### AIM
Extend the passage below on Lena Richard and her New Orleans television cooking show, picking up after its final sentence.

### TEXT PASSAGE
## BEGIN

NextImg:Overlooked No More: Lena Richard, Who Brought Creole Cooking to the Masses

This article is part of Overlooked, a series of obituaries about remarkable people whose deaths, beginning in 1851, went unreported in The Times.

In 1949, as the chef Lena Richard stirred steaming pots of okra gumbo and shrimp bisque on live TV in New Orleans, viewers across the city — mostly white housewives and the few Black women who could afford a television set — scribbled down ingredients and instructions, eager to bring her Creole flavors into their own homes.

After the studio lights cooled on the set of her show, “Lena Richard’s New Orleans Cook Book,” on WDSU-TV, cameramen pushed past one another for leftovers. Viewers moved from couch to kitchen, measuring, chopping, boiling and frying, adding a little pinch of this, substituting a little dash of that.

## END

### PROVIDED MATERIAL

## BEGIN

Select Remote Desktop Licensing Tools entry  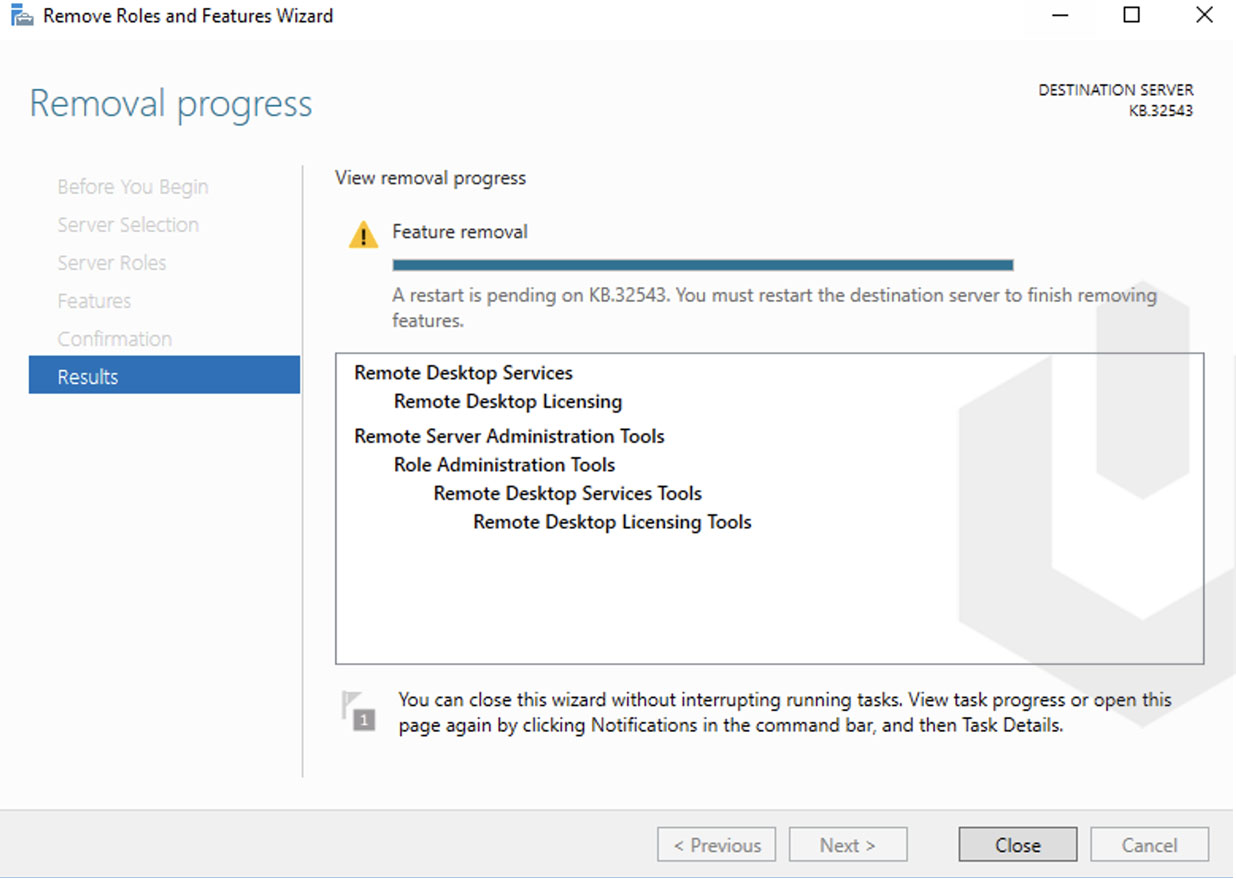[x=611, y=521]
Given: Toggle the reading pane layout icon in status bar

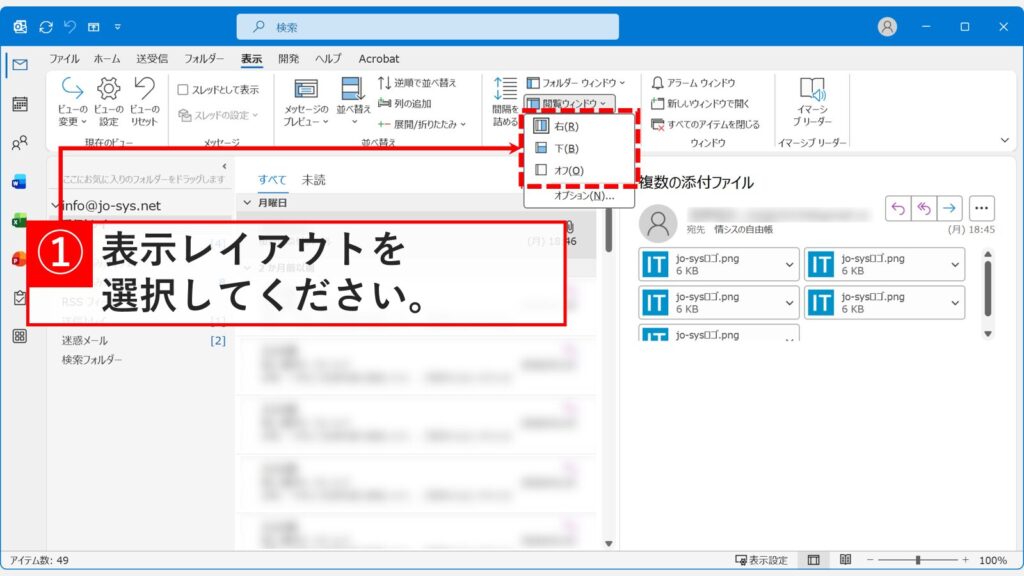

## END

### THE OUTPUT
During the Jim Crow era, when domestic work was the primary form of employment for Black women, Richard found a measure of fame as a champion of Southern cuisine, and in particular Creole cooking — a fusion of primarily French, Spanish, West African and Native American ingredients and techniques that originated in New Orleans and often includes a roux (a mixture of flour and fat used as a thickening agent) and a “holy trinity” of onions, bell peppers and celery.

Not only was Richard the first Black person to host a television cooking show and to write a Creole cookbook, but she also owned three popular restaurants, established a line of frozen foods, and founded a catering company and cooking school, according to the historian Ashley Rose Young.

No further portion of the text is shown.